Fettlöslichkeit von Aromen
Lipophile Aromen binden sich an Fett und werden dort gespeichert. In fettreichen Speisen lösen sie sich langsam und gleichmäßig – ein Grund, warum Wein und Käse oder Schinken gut miteinander funktionieren.
Matrixeffekte
Die Wirkung eines Aromas wird durch die Gesamtmatrix beeinflusst. Manche Stoffe maskieren einander, andere verstärken sich. Der gleiche Aromastoff kann in zwei Lebensmitteln völlig unterschiedlich wahrgenommen werden.
Unterschied zwischen Geschmack und Aroma
Geschmack (gustatorisch)
Die Zunge erkennt nur fünf Geschmäcker: süß, sauer, salzig, bitter, umami – jeweils durch gelöste Moleküle im Speichel. Diese Information wird direkt ins Gehirn geleitet.
Aroma (olfaktorisch)
Die Nase nimmt tausende flüchtige Moleküle wahr. Sie unterscheiden sich nach Struktur, Polarität und Löslichkeit. Die Kombination aus Geschmack und Aroma erzeugt das sensorische Gesamtbild.
Zusammenspiel von Geschmack und Aroma bei der Nahrungsaufnahme
Beim Kauen lösen sich Geschmacksmoleküle im Speichel und aktivieren Zungenrezeptoren. Gleichzeitig steigen Aromen retronasal in die Nase. Das Gehirn verarbeitet beide Reize simultan. Ohne Geruch «schmeckt» nichts – daher sind Speisen bei Schnupfen oft geschmacklos.

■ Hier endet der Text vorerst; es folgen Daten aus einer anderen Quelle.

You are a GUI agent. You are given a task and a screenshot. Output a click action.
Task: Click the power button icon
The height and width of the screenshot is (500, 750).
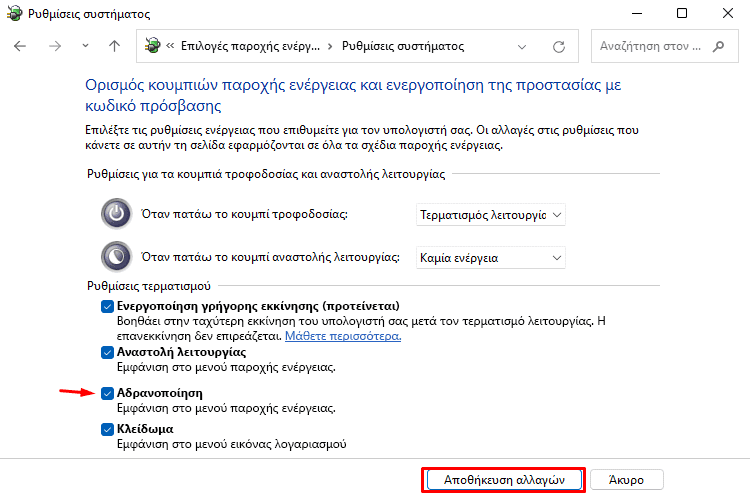[116, 214]

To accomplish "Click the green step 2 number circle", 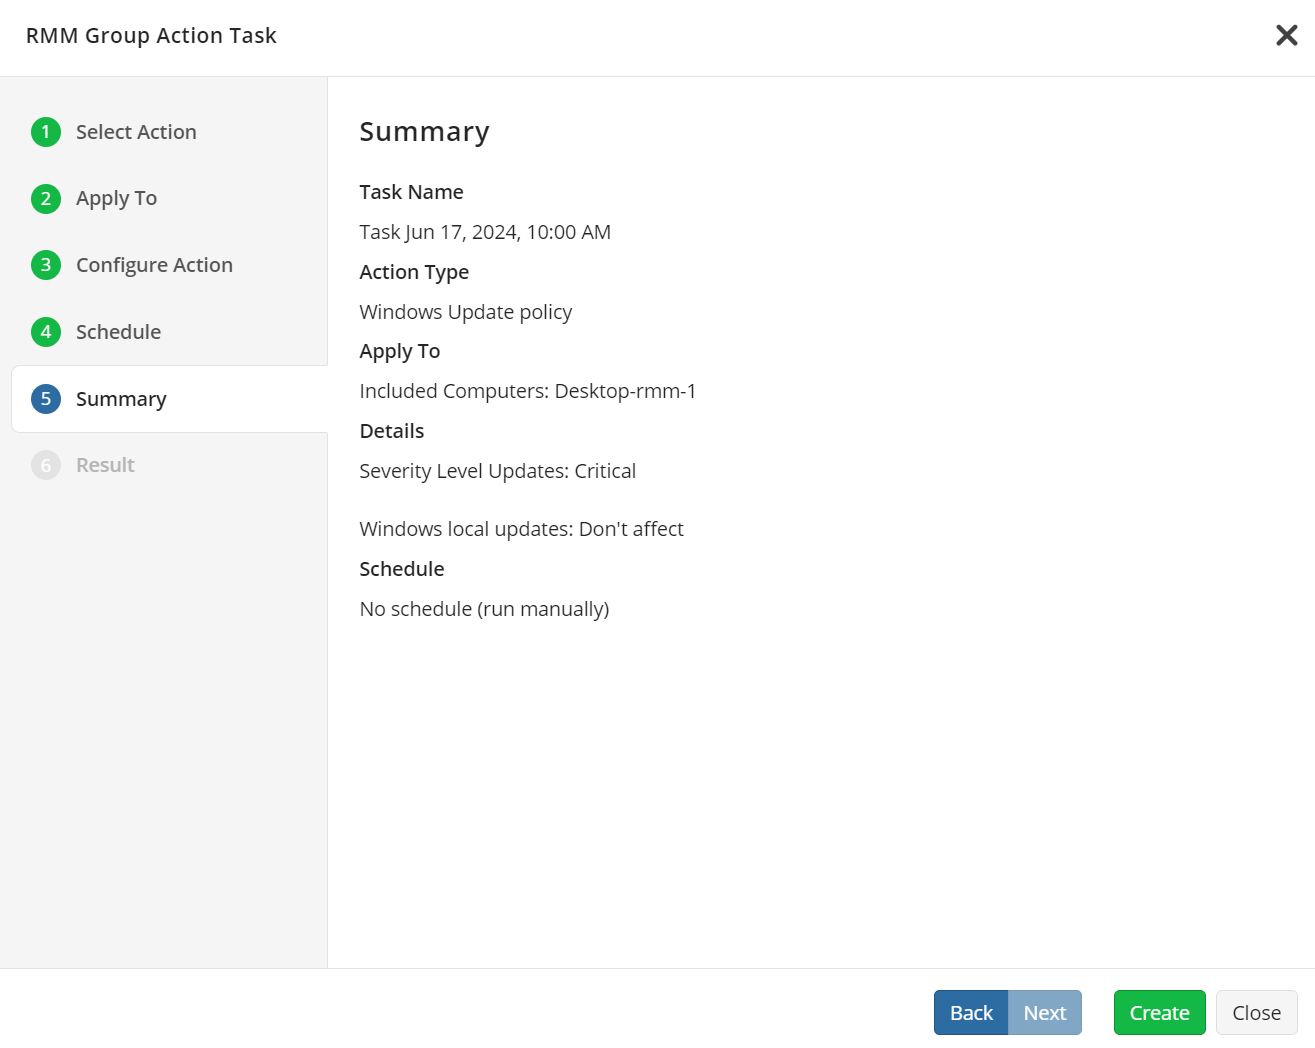I will pyautogui.click(x=46, y=199).
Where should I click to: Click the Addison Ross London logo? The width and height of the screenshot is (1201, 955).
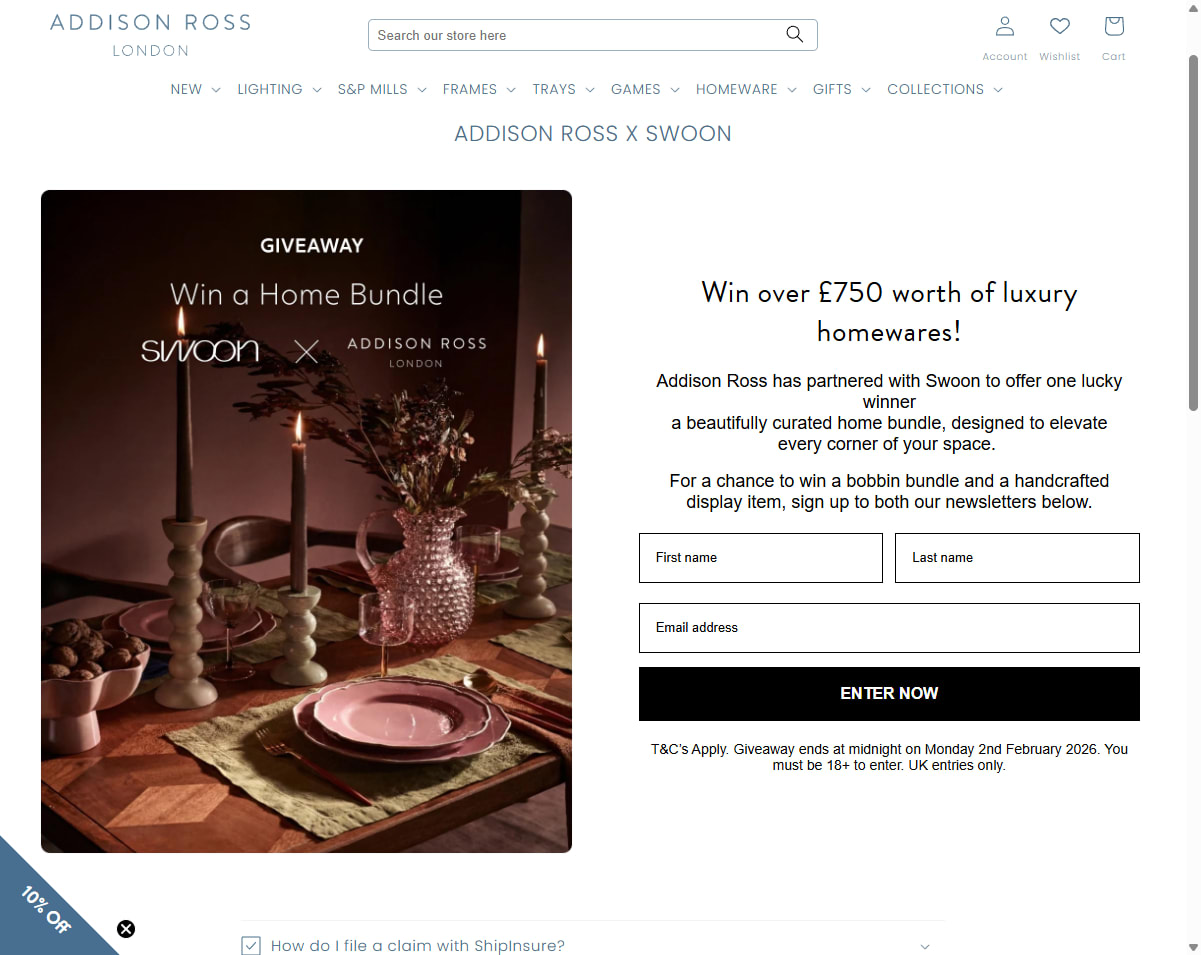151,34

Exkurs: Warum der Mensch bestimmte Gerüche und Geschmäcker sucht – und andere meidet
Der Mensch ist ein Primat mit ausgeprägtem Geruchs- und Geschmackssinn. Beide Systeme dienten in der Evolution nicht dem Genuss, sondern der überlebenswichtigen Unterscheidung zwischen genießbar und gefährlich. Viele Reaktionen auf Aromen oder Geschmäcker sind tief im limbischen System verankert und kaum bewusst steuerbar.

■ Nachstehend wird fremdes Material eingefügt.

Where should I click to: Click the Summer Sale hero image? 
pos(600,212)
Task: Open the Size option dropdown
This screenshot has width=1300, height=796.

Warnsignale: Schärfe, Bitterkeit, Fäulnis
Viele als unangenehm empfundenen Reize sind in Wahrheit Warnmechanismen. Zahlreiche Bitterstoffe stammen aus Alkaloiden und anderen pflanzlichen Abwehrstoffen, die toxisch oder verdauungshemmend wirken können. Auch stechende, schwefelige Aromen wie Methanthiol («faule Eier») oder Buttersäure («ranzige Milch») sind biologische Marker für mikrobielle Zersetzung:
- Bitterkeit – potenziell toxische Alkaloide, z. B. in unreifen Früchten oder Nachtschattengewächsen
- Schwefelige Aromen – Fäulnisindikatoren wie Methanthiol, Dimethylsulfid
- Scharfstoffe – aktivieren den Trigeminusnerv, z. B. Capsaicin oder Allicin mit Signalwirkung «Vorsicht»
Einige dieser Stoffe wirken heute als Gewürze – ihre antimikrobielle Wirkung wurde kulturell «umgedeutet» und genutzt, obwohl die ursprüngliche sensorische Abneigung biologisch tief verankert ist.

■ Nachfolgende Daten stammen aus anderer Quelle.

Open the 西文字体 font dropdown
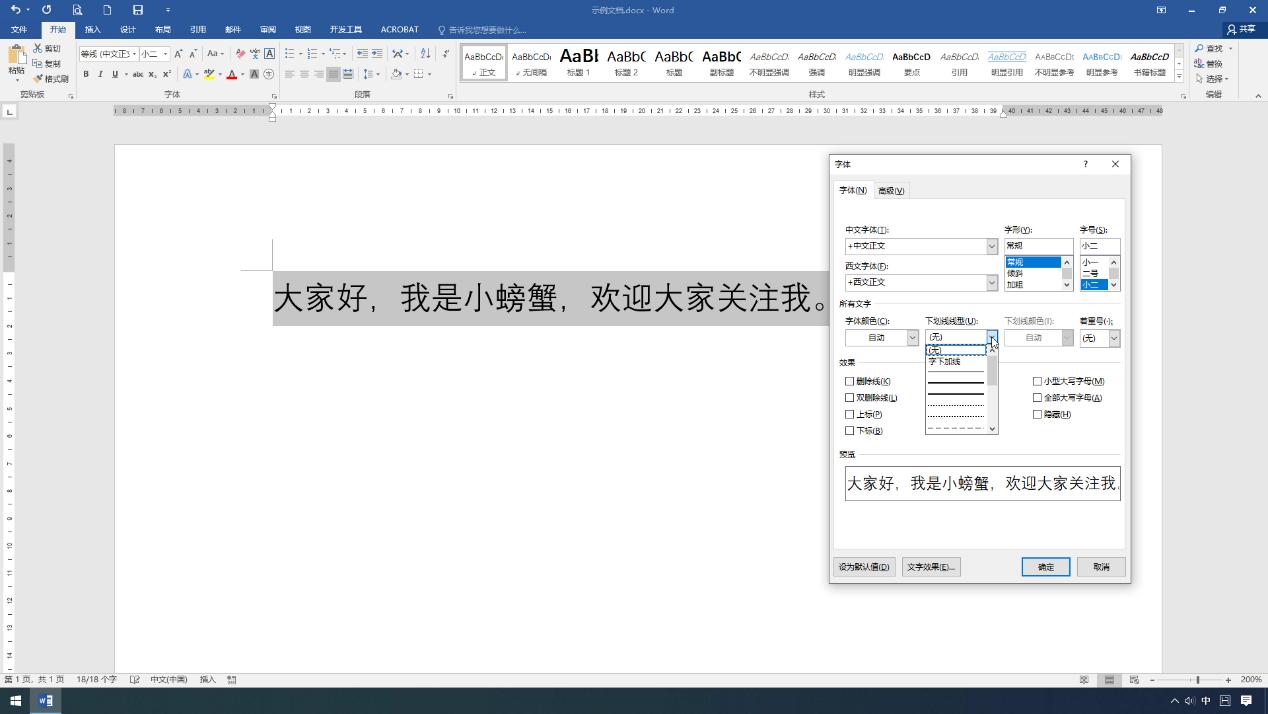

Lockstoffe: Süße, fruchtige Ester, Umami
Andere Moleküle wirken als positive Signale – sie deuten auf Energie, Nährstoffe oder Reife hin. Süße signalisiert reiche Zuckerquellen, fruchtige Ester stehen für reifes Obst, während Umami auf proteinreiche Nahrung hinweist.
- Süß – Glucose, Fructose, Honig → schneller Energielieferant
- Ester (z. B. Ethylbutanoat) – reife Früchte → essbar, kalorienreich
- Umami – Glutamat, Inosinmonophosphat → proteinreich, nahrhaft
Warum ist Umami so angenehm?
Der Umami-Geschmack weist auf die Anwesenheit von freien Aminosäuren und Ribonukleotiden hin – Bausteine von Eiweiß. Besonders intensiv wird Umami wahrgenommen, wenn Lebensmittel gekocht, fermentiert oder gereift wurden: Durch diese Prozesse werden Proteine enzymatisch aufgeschlossen, etwa in Fleischbrühe, gereiftem Käse oder fermentierter Sojasauce.
In der Evolution war dies ein Vorteil: Gekochte Nahrung ist hygienischer, leichter verdaulich und liefert mehr bioverfügbare Energie. Der Umami-Reiz belohnt also zubereitete (und damit sichere) Nahrung – im Gegensatz zu rohem Pflanzenmaterial vom Feld.